[llvm-dev] Vectorizing remainder loop

Thu Aug 2 15:28:51 PDT 2018

Hi Hameeza,

Aside from Ashutosh's patch.....

When the vector width is that large, we can't keep vectorizing remainder like below. It'll be a huge code size if nothing else ---- hitting ITLB miss because of this is very bad, for example.
	VF=2048 // main vector loop
	VF=1024 // vectorized remainder 1
	VF=512   // vectorized remainder 2
	...
	Vectorize remainder until trip count is small enough for scalar execution.

Direction #1
Does your HW support efficient masking? If so, the first thing to try is VF=2048 with masking so that you won't have any remainder loop. In other words, bump up the trip count to the multiple of 2048 and then have an IF branch inside the loop body so that beyond the original trip count is a no-op. Then vectorize that loop.

	For (i=0;i<N;i++){
		body
	}
==>
	For (i=0;i<M;i++){ // where M is a multiple of 2048
		If (I < N) {
			Body
		}
	}

If your HW can't execute vector version of the above loop efficiently enough, it's already busted. Typically, when VF is that large, what you'll get in the remainder is masked vector like below, and vec_remainder_body is reasonably hot as you say in your original mail. As such, remainder loop vectorization isn't a solution for that problem.

	for (i=0;i<N;i+=2048){
		Vec_body
	}
	for (i<M;i+=1024){ // where M is the smallest multiple of 1024 over N
		If (I < N) {
			Vec_Remainder_Body
		}
	}

If your HW designers insist that the compiler to generate
	VF=2048 // main vector loop
	VF=1024 // vectorized remainder 1
	VF=512  // vectorized remainder 2
	...
	Remainder is small enough for scalar.
I suggest you go back and tell them to reconsider the HW design such that the Direction #1 works well enough on the HW.

Direction #2
In the meantime, if you are really stuck in the situation (i.e,, HW is already built and you don't have much time), the simplest thing for you to do is to run the LV second (third/fourth/...) time, after marking the remainder loop with the metadata so that you know which loops you want to deal with in the second round. It's very much of a hack but it'll be a small change you need to make and that way you are not much impacted by other changes VPlan project is making. If you have a major change outside of the trunk, you may be hit hard.

Direction #3
If you are given time to do the right implementation of remainder loop vectorization, please join the VPlan bandwagon and work on it there. Major development like this should happen on VPlans. Please let us know if you can do that. Ashutosh, how about you?

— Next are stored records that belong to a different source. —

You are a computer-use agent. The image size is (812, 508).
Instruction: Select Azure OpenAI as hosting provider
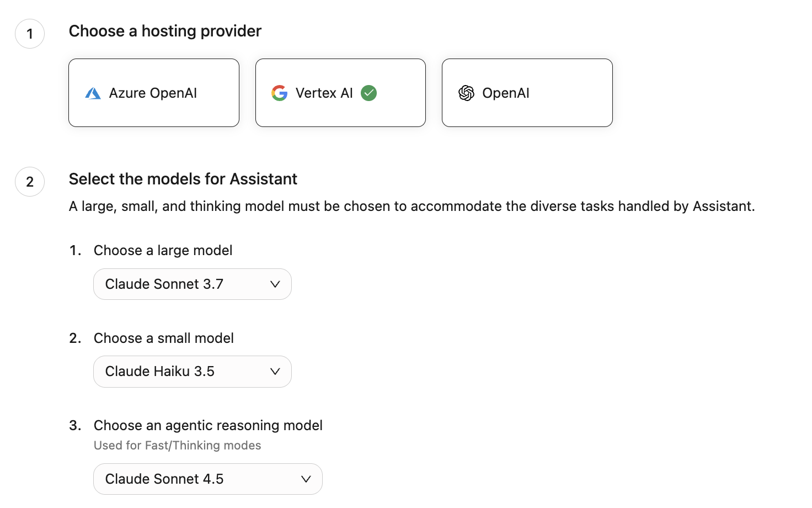pyautogui.click(x=153, y=92)
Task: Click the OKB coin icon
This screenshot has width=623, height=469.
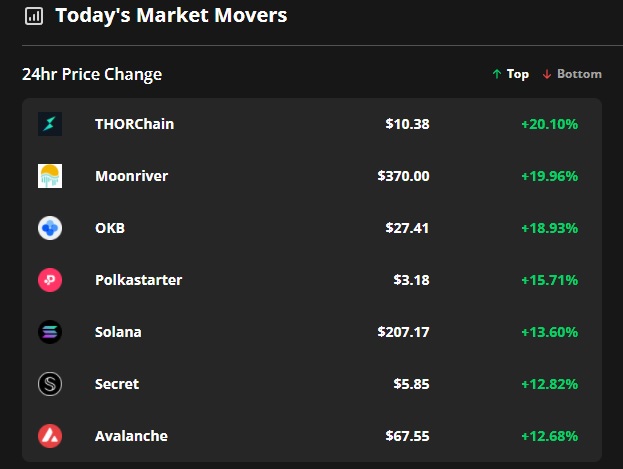Action: point(50,228)
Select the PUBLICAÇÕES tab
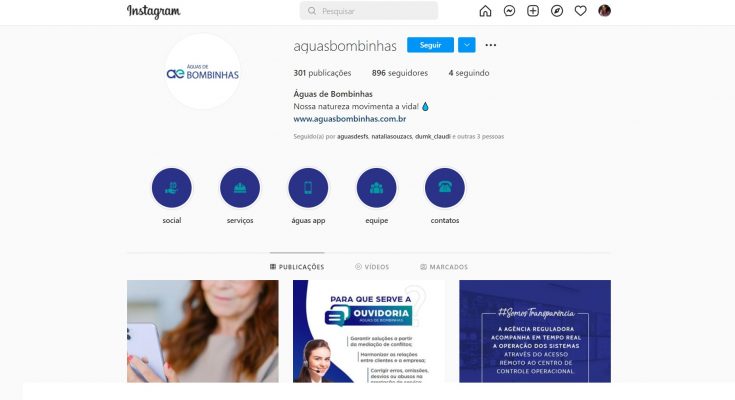The image size is (735, 400). 297,267
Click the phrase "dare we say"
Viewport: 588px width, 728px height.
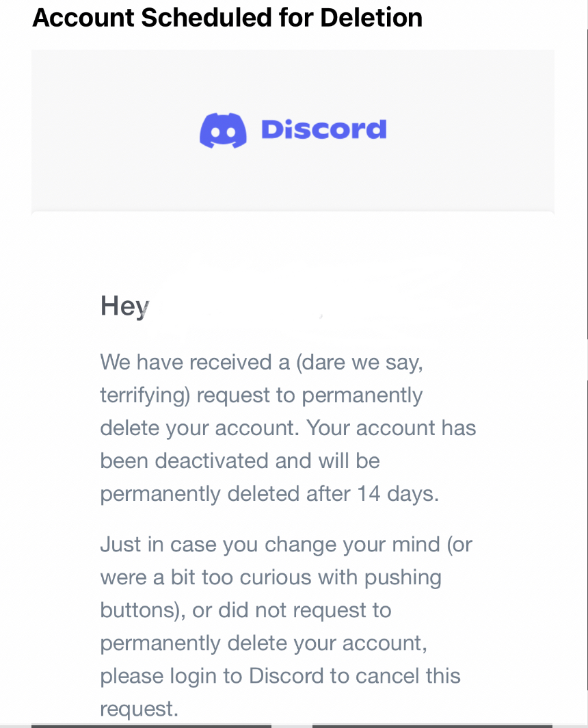[360, 362]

Hopefully, one or more of the four alternative directions to consider, including Ashutosh's patch, would work for you.

Thanks,
Hideki
-------------------
Date: Mon, 30 Jul 2018 05:16:15 +0000
From: "Nema, Ashutosh via llvm-dev" <llvm-dev at lists.llvm.org>
To: hameeza ahmed <hahmed2305 at gmail.com>, Craig Topper
	<craig.topper at gmail.com>, Hal Finkel <hfinkel at anl.gov>, "Friedman,
	Eli" <efriedma at codeaurora.org>
Cc: llvm-dev <llvm-dev at lists.llvm.org>
Subject: Re: [llvm-dev] Vectorizing remainder loop

Hi Hameeza,

At this point Loop Vectorizer does not have capability to vectorize epilog/remainder loop.
Sometime back there is an RFC on epilog loop vectorization but it did not went through because of concerns.
This RFC has a patch as well, maybe you can give a try with it.
http://llvm.1065342.n5.nabble.com/llvm-dev-Proposal-RFC-Epilog-loop-vectorization-tt106322.html#none

- Ashutosh

From: llvm-dev <llvm-dev-bounces at lists.llvm.org> On Behalf Of hameeza ahmed via llvm-dev
Sent: Sunday, July 29, 2018 10:24 PM
To: llvm-dev <llvm-dev at lists.llvm.org>; Craig Topper <craig.topper at gmail.com>; Hal Finkel <hfinkel at anl.gov>; Friedman, Eli <efriedma at codeaurora.org>
Subject: Re: [llvm-dev] Vectorizing remainder loop

Please help in solving this issue. the issue of scalar remainder loop is really big and significant with large vector widths.

Please help

Thank You

On Sun, Jul 29, 2018 at 2:52 PM, hameeza ahmed <hahmed2305 at gmail.com<mailto:hahmed2305 at gmail.com>> wrote:
Hello, I m working on a hardware with very large vector width till v2048. Now when I vectorize using llvm default vectorizer maximum 2047 iterations are scalar remainder loop. These are not vectorized by llvm which increases the cost. However these should be vectorized using next available vector width I.e v1024, v512, v256, v128, v64, v32, v16, v8, v4.....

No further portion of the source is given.